[PROBLEM SET]
1/ Rewrite the paragraph beginning "This fix only rewinds flushedUpto" in the flushedUpto message below as a short bulleted list that keeps its main facts.
2/ Return the passage of the flushedUpto message below that starts at "2) You said" and ends at "I missing something?", copied word for word.
3/ In the flushedUpto message below, what is the value of LogstreamResult.Flush set to when streaming starts?

[SOURCE EXTRACT]
======
回复:Bug on update timing of walrcv->flushedUpto variable

From: 蔡梦娟(玊于) <mengjuan(dot)cmj(at)alibaba-inc(dot)com>
To: "Kyotaro Horiguchi" <horikyota(dot)ntt(at)gmail(dot)com>
Cc: "pgsql-hackers" <pgsql-hackers(at)lists(dot)postgresql(dot)org>
Subject: 回复:Bug on update timing of walrcv->flushedUpto variable
Date: 2021-04-12 02:01:43
Message-ID: 5e24502e-7546-4b3f-8de6-16b891f44e9b.mengjuan.cmj@alibaba-inc.com
Views: Raw Message | Whole Thread | Download mbox | Resend email
Thread:
Lists: pgsql-hackers

Hi.

I still feel confused about some point, hope to get your answer:
1) You said that "We shouldn't rewind flushedUpto to backward. The variable notifies how far recovery (or startup process) can read WAL content safely. "
This fix only rewinds flushedUpto when request wal streaming, and rewind flushedUpto means it is re-receiving one wal segment file, which indicates that there maybe some wrong data in previous one. flushedUpto nitifies how far startup process can read WAL content safely because WAL before that has been flushed to disk. However, this doesn't mean it is correct to read the WAL because the content maybe invalid. And if we rewind flushedUpto, WaitForWALToBecomeAvailable function returns true only when the WAL re-received is greater than what XLogReadRecord needs, at this time it is correct and also safe to read the content.
By the way, what do you think of updating flushedUpto to the LogstreamResult.Flush when start streaming not when request streaming, the value of LogstreamResult.Flush is set to replayPtr when start streaming.

2) You said that "Once startup process reads the beginning of a record, XLogReadRecord tries to continue fetching *only the rest* of the record, which is inconsistent from the first part in this scenario."
If XLogReadRecord found the record is invalid, it will read the whole record again, inlcude the beginning of the record, not only the rest of the record. Am I missing something?
======
[SUPPLIED MATERIAL]
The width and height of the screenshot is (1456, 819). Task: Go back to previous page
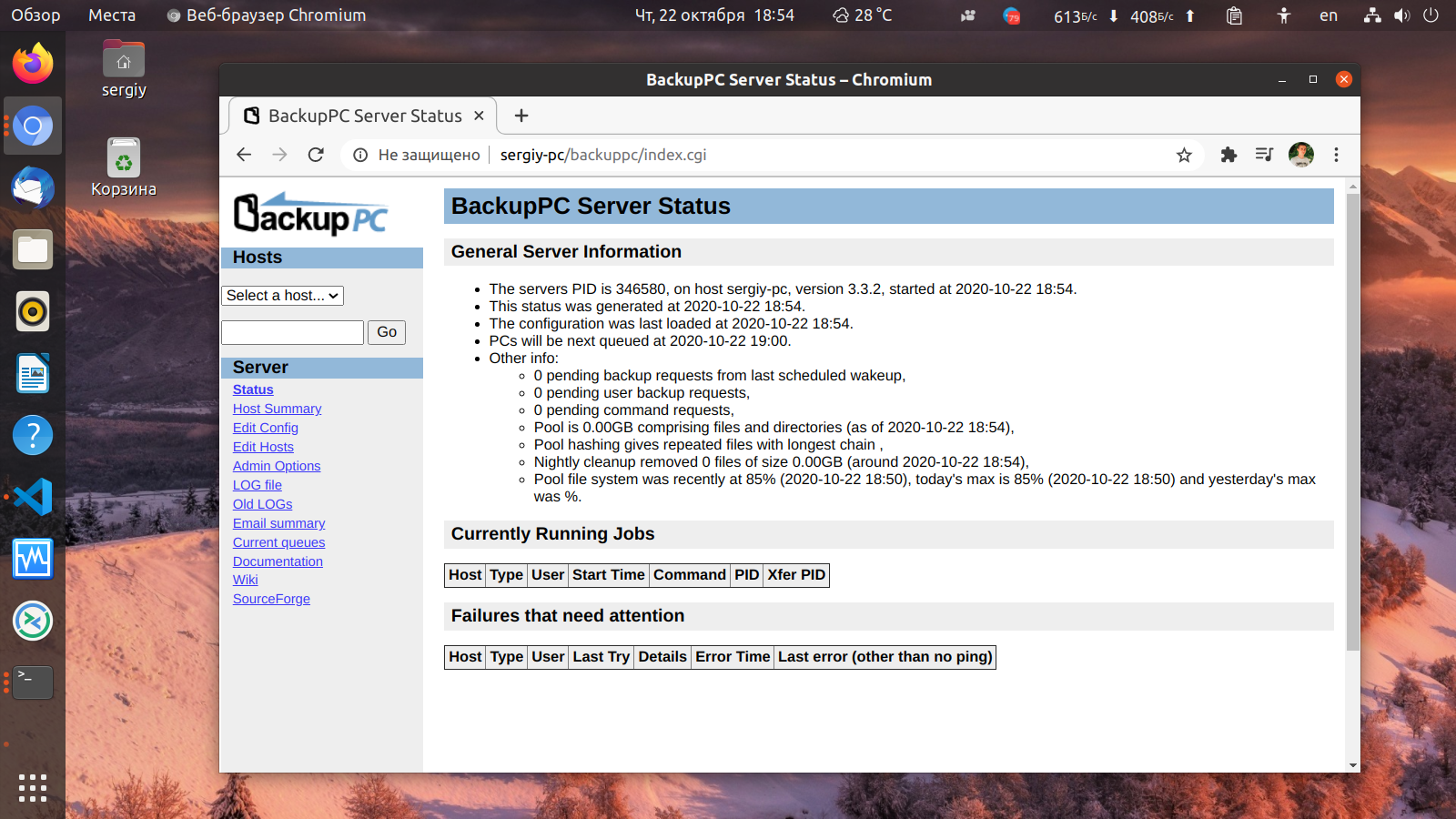pos(244,155)
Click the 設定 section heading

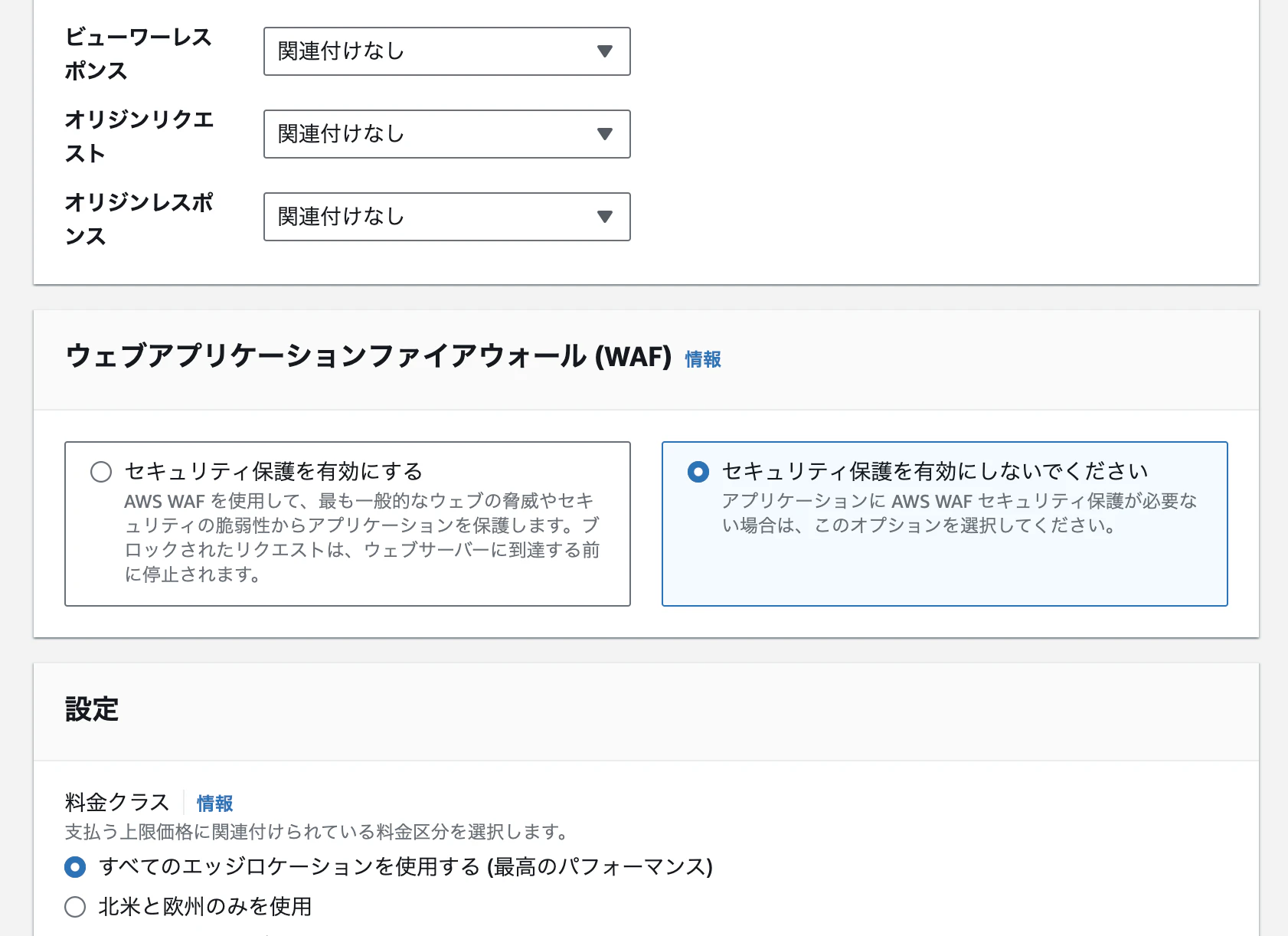point(91,710)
======
[SOLUTIONS IN ORDER]
1/
- The fix rewinds flushedUpto only when WAL streaming is requested. A rewind means a WAL segment file is being re-received, which suggests the previous one may hold wrong data.
- flushedUpto shows how far the startup process can safely read WAL, because WAL before that point has been flushed to disk. That does not make reading it correct, since the content may be invalid.
- After a rewind, WaitForWALToBecomeAvailable returns true only when the re-received WAL is greater than what XLogReadRecord needs. At that point reading the content is both correct and safe.

2/
2) You said that "Once startup process reads the beginning of a record, XLogReadRecord tries to continue fetching *only the rest* of the record, which is inconsistent from the first part in this scenario."
If XLogReadRecord found the record is invalid, it will read the whole record again, inlcude the beginning of the record, not only the rest of the record. Am I missing something?

3/ It is set to replayPtr.